Crop Tolerances to Salinity in Irrigation Waters and Soils–Update

Dr. Calvin Trostle, Professor & Extension Agronomist, Lubbock, (806) 723-8432, ctrostle@ag.tamu.edu

In a previous Row Crops Newsletter in 2016 I wrote on this topic. In dry years I receive a few more inquiries about salinity across the western part of the state. This is due to potential salt accumulation from irrigation waters without flushing rainfall.

Several recent questions are addressed here in terms of salt issues affecting potential cover crops, salt removal from soils, and winter small grains suitability.

Previously I noted the primary resource Texas A&M AgriLife uses, “Irrigation Water Quality Standards and Salinity Management Strategies,”
http://soiltesting.tamu.edu/publications/B-1667.pdf, compiled by Dr. Guy Fipps, Texas A&M AgriLife Extension biological and agricultural engineering, g-fipps@tamu.edu An additional irrigation and salinity resource faculty in the Texas A&M agriculture program is Dr. Dana Porter, Extension irrigation engineer, Lubbock, dporter@ag.tamu.edu

The Texas A&M AgriLife Extension soil test lab offers salinity testing for irrigation waters and soils, see http://soiltesting.tamu.edu/webpages/forms.html Two forms are of interest. This includes the water submittal form and also the soil submittal form (Option #4 is the analysis to require for a detailed soil salinity test).

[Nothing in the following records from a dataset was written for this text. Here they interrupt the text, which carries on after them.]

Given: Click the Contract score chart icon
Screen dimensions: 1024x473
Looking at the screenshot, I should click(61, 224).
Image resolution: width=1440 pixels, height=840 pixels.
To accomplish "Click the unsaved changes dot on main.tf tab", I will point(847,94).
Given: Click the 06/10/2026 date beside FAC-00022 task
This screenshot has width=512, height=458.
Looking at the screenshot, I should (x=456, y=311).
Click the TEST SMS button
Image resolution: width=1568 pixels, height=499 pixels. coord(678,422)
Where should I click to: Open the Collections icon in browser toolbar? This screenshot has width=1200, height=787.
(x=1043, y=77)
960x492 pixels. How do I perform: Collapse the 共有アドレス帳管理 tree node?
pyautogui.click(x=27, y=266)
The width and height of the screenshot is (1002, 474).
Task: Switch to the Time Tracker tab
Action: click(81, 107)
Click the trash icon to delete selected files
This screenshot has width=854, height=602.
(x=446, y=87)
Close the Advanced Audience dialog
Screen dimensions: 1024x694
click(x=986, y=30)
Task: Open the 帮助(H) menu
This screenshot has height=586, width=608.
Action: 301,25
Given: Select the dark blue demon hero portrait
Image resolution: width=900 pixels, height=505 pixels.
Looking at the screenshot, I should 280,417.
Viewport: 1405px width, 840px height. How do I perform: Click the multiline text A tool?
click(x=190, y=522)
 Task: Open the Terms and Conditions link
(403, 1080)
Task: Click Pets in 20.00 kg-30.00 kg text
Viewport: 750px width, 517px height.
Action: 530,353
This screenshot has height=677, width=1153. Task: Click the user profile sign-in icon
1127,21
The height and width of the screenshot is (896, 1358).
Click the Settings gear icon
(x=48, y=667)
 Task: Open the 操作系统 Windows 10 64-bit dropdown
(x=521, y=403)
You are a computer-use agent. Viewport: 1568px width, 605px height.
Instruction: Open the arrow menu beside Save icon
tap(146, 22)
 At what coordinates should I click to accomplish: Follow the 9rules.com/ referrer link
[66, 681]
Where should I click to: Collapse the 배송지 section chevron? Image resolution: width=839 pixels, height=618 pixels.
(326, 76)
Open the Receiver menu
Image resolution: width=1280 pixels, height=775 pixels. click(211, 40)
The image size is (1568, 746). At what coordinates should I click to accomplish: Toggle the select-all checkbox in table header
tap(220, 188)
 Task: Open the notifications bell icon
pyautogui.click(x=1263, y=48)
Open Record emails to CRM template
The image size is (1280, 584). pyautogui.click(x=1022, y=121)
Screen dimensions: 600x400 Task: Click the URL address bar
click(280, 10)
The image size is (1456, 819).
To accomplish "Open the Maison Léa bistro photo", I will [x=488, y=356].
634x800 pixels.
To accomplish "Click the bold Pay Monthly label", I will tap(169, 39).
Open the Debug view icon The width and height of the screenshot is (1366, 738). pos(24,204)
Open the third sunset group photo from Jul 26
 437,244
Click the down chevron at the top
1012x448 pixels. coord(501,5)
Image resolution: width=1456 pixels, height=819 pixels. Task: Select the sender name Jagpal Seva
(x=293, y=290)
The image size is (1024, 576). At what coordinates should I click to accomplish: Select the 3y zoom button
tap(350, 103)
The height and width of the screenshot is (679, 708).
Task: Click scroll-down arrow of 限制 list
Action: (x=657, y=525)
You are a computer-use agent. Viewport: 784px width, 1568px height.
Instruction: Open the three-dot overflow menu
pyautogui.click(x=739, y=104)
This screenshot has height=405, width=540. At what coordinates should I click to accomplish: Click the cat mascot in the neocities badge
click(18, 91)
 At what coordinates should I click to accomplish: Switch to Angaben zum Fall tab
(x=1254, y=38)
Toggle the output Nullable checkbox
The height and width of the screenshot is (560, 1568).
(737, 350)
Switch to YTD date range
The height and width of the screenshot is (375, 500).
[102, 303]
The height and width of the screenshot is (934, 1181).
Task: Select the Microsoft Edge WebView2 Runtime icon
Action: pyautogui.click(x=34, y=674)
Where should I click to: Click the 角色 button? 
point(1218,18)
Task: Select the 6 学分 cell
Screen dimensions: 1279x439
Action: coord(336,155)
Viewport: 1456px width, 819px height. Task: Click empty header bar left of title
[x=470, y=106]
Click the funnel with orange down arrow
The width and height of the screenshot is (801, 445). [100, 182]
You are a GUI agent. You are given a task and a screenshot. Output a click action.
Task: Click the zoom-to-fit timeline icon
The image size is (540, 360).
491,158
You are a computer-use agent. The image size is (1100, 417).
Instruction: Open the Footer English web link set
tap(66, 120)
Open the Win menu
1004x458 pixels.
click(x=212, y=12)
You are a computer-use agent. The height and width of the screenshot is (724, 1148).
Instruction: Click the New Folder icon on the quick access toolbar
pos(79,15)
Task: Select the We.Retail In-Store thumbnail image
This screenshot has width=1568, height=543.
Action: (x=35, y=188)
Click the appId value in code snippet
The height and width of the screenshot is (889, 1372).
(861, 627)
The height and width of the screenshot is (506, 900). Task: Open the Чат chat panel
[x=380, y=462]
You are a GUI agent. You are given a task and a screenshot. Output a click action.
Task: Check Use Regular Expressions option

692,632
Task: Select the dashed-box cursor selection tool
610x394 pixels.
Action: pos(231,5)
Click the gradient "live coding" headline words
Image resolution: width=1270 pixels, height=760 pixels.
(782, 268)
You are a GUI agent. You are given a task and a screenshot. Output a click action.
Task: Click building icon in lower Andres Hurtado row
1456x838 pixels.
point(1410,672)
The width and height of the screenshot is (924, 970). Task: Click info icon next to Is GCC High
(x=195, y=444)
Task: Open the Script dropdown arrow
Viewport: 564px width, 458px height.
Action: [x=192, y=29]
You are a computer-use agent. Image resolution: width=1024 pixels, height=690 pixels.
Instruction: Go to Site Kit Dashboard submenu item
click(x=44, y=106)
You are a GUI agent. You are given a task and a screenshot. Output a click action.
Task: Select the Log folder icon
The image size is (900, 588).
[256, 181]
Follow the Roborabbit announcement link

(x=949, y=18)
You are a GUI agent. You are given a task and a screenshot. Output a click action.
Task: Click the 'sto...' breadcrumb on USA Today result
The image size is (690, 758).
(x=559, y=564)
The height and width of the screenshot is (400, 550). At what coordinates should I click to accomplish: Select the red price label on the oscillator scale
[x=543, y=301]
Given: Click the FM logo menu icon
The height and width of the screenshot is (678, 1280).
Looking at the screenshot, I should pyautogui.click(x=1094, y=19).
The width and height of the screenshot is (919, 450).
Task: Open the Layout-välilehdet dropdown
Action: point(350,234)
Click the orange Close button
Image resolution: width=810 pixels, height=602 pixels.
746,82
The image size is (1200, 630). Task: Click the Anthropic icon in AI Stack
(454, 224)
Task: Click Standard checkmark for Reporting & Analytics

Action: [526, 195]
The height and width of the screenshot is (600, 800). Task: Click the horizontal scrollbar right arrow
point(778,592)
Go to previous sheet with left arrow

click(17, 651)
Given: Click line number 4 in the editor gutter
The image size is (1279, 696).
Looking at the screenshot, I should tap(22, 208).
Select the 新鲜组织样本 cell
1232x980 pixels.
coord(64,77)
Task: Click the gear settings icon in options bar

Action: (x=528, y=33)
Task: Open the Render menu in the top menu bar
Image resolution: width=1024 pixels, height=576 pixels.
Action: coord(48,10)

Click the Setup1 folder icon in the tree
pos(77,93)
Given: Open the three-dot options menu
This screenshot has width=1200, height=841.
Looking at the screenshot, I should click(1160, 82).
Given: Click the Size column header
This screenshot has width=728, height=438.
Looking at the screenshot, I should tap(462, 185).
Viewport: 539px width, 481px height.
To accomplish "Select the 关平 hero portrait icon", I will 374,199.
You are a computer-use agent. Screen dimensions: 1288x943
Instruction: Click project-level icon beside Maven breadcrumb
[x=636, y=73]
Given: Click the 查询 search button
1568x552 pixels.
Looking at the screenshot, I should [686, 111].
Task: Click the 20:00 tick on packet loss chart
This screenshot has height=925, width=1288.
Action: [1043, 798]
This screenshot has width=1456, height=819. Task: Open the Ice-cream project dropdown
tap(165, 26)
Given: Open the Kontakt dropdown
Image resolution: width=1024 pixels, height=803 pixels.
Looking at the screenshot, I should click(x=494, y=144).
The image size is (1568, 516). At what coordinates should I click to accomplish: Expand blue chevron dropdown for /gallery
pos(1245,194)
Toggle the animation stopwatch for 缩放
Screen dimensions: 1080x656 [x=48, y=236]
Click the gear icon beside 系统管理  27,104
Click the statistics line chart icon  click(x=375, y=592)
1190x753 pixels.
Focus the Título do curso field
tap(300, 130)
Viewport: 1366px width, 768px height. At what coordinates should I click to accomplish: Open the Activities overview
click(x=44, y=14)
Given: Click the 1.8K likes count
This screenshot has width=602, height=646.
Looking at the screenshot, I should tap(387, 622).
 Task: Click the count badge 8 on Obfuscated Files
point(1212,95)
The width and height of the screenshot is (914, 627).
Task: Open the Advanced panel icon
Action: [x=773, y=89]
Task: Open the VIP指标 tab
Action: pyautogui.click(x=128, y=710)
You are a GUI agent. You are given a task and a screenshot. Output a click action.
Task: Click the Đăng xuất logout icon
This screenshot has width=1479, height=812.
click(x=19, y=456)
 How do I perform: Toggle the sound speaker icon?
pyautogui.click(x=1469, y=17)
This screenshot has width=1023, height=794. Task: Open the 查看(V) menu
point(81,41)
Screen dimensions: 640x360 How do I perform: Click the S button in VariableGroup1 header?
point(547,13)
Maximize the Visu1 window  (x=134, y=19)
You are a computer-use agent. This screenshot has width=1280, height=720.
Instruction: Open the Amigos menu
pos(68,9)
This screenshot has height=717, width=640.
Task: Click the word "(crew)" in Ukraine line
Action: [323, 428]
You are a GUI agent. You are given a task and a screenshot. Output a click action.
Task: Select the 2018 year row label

Here is a brief answer to the above three issues that have been raised since the November 2016 newsletter.

• Cover crops and salinity tolerance. The document above does not give salt tolerances for most species found in a cover crop mix. For winter cover crops, you typically need at least one component species that produces significant biomass. That choice would be barley. Other cover crop species that are minor components of the mix may not contribute that much. I am not sure of salt tolerances of popular winter cover crop legumes like hairy vetch or Austrian winter pea. I don’t expect them to be any better than average. Ask your seed supplier about salt tolerances if you are planting a cover crop mix where salinity may be an issue.
• Removal of salts from a field. It is a popular thought—planting a crop species that has high salt tolerance and salt uptake (accumulation) then harvest and remove from the field. This concept in theory is sound but the reality is that you don’t remove enough salts relative to the total amount of salts in the field to make much difference. Flushing with irrigation if available may be a better strategy. If you have a field that soil tests 2,000 ppm Total Dissolved Soils, that is 4,000 lbs. of salt in the top 6”. There is likely a lot more deeper in the soil. If you harvest 5 tons of dry matter from a crop that is 3% salt constituents, you have removed just 300 lbs. That is likely an optimistic scenario. Information on what species are salt accumulators for this purpose is scarce. Also, is the biomass removed useful for any other purpose, like forage? If not, then this may further not be a feasible strategy.
• Salinity and small grains. Barley is the standard for cool-season plants that have salt tolerance. According to the above guide, the salt tolerance is significantly higher than wheat, barley, rye or oats. Common grain or forage barleys like TAMbar 500 & 501 are salt tolerant. The Arizona Crop Improvement Association, https://www.arizonacrop.org/, markets ‘Solar’ barley, which is a spring type that grows OK in fall plantings in the Texas High Plains south of Amarillo and in far west Texas toward El Paso. AgriLife testing a precursor called ‘Solum’ which at our Pecos field station grew in the saltiest field conditions when even TAMbar lines would not. Solar has even higher salt tolerance. No Texas seed dealer carries Solar, but seed is available in Arizona. Contact ACIA for referral to suppliers for Solar seed. If you are struggling with high salt issues, I recommend you consider trying a small amount of Solar to see how it performs.